> **OBJETIVO DEL EJERCICIO**
Resume en dos oraciones el fragmento sobre Lucia Berlin y John Williams.

> **FRAGMENTO DEL DOCUMENTO**
———

No hace mucho fue el turno de “Stoner”, de John Williams, que cuenta la vida opaca de un profesor de literatura. Y sí, Stoner & Williams se merecían y merecen reconsideración y halago. Y ahora mismo es el turno de Lucia Berlin y sus cuentos recopilados en “Manual para mujeres de la limpieza”, antología de los mejores relatos (admirados por Saul Bellow, entre otros) que la Berlin fue publicando a lo largo de demasiados años en seis pequeños libritos de circulación limitada con personajes recurrentes. Ahora, glorias y aleluyas y ya varias reimpresiones y traducciones varias y críticas triunfales para quien, en vida, como Williams, tuvo cierta fama y nombre propio pero jamás llegó a ser todo lo conocido que es, ahora, su vivísimo cadáver.

———

Entradas del conjunto de datos:

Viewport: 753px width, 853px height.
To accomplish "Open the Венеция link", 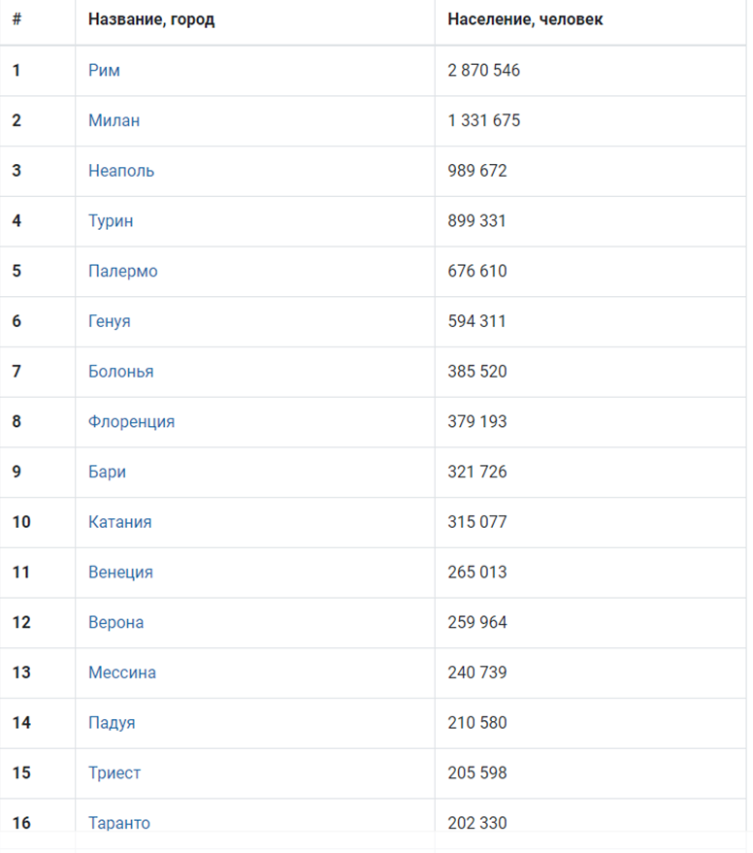I will pyautogui.click(x=120, y=573).
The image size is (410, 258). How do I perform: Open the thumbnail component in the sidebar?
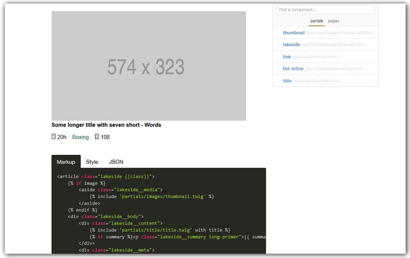click(x=294, y=32)
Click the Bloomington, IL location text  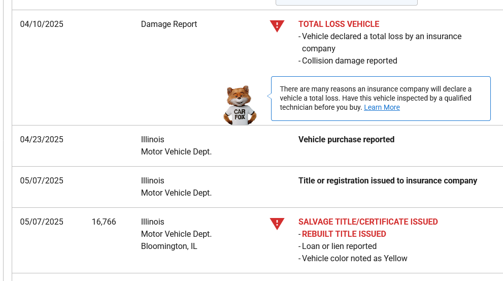pos(169,246)
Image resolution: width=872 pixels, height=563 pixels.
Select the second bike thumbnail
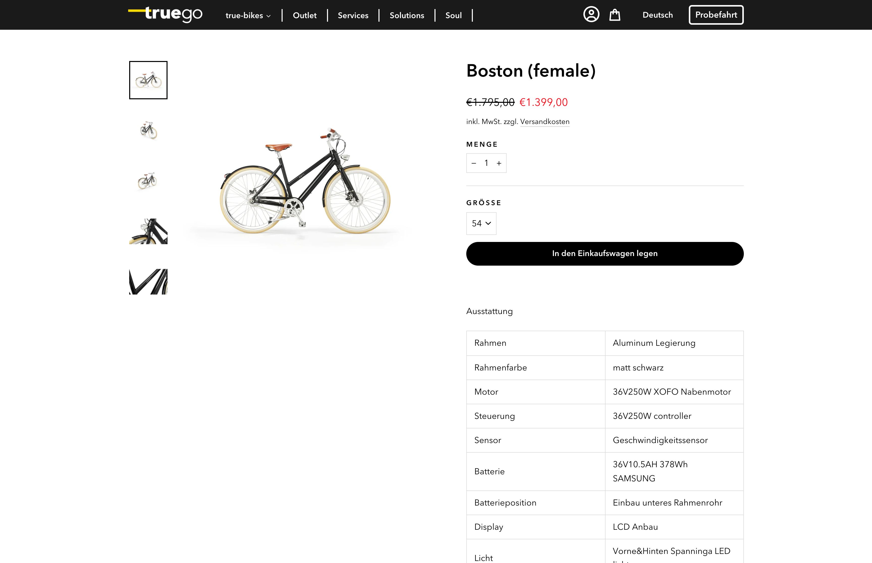[148, 131]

———

> **RESPUESTA DE LA TAREA**
Hace poco le tocó el turno a «Stoner», de John Williams, que cuenta la vida opaca de un profesor de literatura, y ahora le toca a Lucia Berlin con «Manual para mujeres de la limpieza», antología de sus mejores relatos, que había publicado durante muchos años en seis libritos de circulación limitada. Hoy esos relatos reciben reimpresiones, traducciones y críticas triunfales, aunque en vida Berlin, como Williams, tuvo cierta fama pero nunca fue tan conocida como lo es ahora después de muerta.